Religious Jew Named Israeli Deputy CoS

  • Middle East Newsline
  • October 06, 2010
TEL AVIV [MENL] -- For the first time, an Orthodox Jew has been named
Israel's deputy military chief.
    Israel's media asserted that Defense Minister Ehud Barak has appointed
an observant Jew as the military's deputy chief of staff. The appointment,
which has not been announced, was identified as that of Yair Naveh, a
retired major general and former chief of Central Command.
    "There will be an announcement very soon," an Israeli source said.
    Naveh helped plan and execute Israel's expulsion of nearly 16,000 Jews
from the Gaza Strip and northern West Bank in 2005. When he was rejected for
the post of Defense Ministry director-general, Naveh went to India where he
served as adviser to the government on how to clear squatter villages.
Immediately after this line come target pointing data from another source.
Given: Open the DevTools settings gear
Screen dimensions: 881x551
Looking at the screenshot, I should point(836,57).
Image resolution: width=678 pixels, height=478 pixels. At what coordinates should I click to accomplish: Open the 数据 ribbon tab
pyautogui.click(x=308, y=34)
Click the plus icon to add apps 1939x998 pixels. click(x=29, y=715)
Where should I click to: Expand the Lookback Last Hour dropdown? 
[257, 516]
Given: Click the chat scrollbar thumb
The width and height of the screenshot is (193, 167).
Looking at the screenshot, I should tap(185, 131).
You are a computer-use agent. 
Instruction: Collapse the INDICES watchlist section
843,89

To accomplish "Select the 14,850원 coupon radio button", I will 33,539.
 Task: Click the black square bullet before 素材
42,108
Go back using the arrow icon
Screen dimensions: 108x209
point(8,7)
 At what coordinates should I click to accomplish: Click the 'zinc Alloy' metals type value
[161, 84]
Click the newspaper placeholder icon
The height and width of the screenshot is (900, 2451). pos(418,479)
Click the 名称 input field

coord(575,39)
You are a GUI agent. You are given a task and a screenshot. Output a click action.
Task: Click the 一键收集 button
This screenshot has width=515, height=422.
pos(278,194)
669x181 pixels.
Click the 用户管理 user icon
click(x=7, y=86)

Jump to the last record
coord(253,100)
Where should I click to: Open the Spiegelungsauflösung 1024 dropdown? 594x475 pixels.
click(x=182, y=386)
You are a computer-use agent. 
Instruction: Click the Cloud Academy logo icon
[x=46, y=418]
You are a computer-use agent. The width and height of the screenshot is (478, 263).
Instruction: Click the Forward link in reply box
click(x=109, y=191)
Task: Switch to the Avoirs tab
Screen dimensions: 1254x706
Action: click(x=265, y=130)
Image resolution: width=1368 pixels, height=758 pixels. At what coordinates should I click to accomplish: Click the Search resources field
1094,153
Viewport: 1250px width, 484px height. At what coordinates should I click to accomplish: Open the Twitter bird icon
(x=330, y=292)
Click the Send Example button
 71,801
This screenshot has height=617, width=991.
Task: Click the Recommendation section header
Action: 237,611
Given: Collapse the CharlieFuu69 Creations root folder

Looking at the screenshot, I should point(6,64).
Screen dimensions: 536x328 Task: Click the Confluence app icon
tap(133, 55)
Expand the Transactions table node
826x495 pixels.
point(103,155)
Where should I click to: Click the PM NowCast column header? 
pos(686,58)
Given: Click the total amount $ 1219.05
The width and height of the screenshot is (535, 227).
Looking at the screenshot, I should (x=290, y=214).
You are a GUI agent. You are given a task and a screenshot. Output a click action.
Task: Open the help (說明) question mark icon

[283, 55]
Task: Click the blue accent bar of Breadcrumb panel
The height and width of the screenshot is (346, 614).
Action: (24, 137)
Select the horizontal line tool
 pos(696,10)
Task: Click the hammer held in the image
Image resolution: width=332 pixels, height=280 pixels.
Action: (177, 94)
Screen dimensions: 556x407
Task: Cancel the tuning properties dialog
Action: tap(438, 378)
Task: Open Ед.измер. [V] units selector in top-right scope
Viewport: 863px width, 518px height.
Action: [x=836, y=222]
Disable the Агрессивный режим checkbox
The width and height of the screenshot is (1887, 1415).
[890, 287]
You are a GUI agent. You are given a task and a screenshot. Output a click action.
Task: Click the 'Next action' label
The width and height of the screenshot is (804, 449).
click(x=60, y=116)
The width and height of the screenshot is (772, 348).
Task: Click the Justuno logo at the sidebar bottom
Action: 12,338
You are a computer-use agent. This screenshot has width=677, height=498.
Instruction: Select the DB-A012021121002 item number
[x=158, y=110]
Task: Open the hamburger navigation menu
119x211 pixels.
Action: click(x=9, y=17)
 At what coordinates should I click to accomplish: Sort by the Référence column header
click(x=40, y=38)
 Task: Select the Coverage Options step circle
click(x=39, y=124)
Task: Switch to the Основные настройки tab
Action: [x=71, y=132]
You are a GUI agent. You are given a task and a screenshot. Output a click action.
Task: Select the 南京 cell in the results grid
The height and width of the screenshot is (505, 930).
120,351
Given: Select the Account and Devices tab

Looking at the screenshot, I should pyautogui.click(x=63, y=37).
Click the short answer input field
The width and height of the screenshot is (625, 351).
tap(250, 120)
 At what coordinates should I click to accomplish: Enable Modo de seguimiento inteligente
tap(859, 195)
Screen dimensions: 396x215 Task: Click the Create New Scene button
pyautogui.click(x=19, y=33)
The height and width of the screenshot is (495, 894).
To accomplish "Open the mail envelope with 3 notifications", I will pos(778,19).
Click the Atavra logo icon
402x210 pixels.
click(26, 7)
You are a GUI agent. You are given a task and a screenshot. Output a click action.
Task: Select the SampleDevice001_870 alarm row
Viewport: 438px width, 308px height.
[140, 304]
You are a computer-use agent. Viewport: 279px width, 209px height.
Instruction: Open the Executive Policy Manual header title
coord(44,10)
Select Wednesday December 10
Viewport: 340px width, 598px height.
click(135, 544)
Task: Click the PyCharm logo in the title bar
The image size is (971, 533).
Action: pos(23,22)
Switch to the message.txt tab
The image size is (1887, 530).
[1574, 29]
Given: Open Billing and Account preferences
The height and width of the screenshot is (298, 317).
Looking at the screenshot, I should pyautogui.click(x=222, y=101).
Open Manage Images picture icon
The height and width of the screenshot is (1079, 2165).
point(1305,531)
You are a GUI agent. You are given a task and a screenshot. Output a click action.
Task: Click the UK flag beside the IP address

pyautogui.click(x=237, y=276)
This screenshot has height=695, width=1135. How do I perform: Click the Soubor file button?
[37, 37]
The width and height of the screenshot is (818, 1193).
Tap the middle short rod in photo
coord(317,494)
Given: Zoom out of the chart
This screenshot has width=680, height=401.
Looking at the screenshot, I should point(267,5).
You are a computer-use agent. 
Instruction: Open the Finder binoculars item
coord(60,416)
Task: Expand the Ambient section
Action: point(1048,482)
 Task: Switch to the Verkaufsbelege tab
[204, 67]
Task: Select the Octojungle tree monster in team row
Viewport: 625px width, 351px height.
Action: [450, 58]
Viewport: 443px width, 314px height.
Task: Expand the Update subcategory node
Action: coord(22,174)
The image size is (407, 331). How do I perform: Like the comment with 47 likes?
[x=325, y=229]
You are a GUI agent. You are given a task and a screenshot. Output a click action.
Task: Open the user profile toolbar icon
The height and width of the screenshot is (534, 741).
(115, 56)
    This marked the highest-level appointment of an Orthodox Jew in Israel's
military. Despite numerous Orthodox junior and mid-level officers, the
military has been regarded as a bastion of secularism and often excludes
religious Jews from top combat units, including the General Reconnaissance
Unit and the navy's Flotilla 13.
    In early 2010, Naveh, the brother of a former senior Cabinet minister,
was identified as the commander of a soldier who transferred more than 2,000
classified documents to an Israeli journalist
and which later went missing. The soldier, Anat Kam, who worked in Naveh's
office, has been under house arrest as a plea bargain was being arranged.
    The source said Barak approached Naveh, who resigned in 2007, to become
deputy chief of staff after two current officers rejected the offer. They
were identified as Maj. Gen. Gadi Eizenkot, head of Northern Command, and
Maj. Gen. Avi Mizrahi, head of Central Command.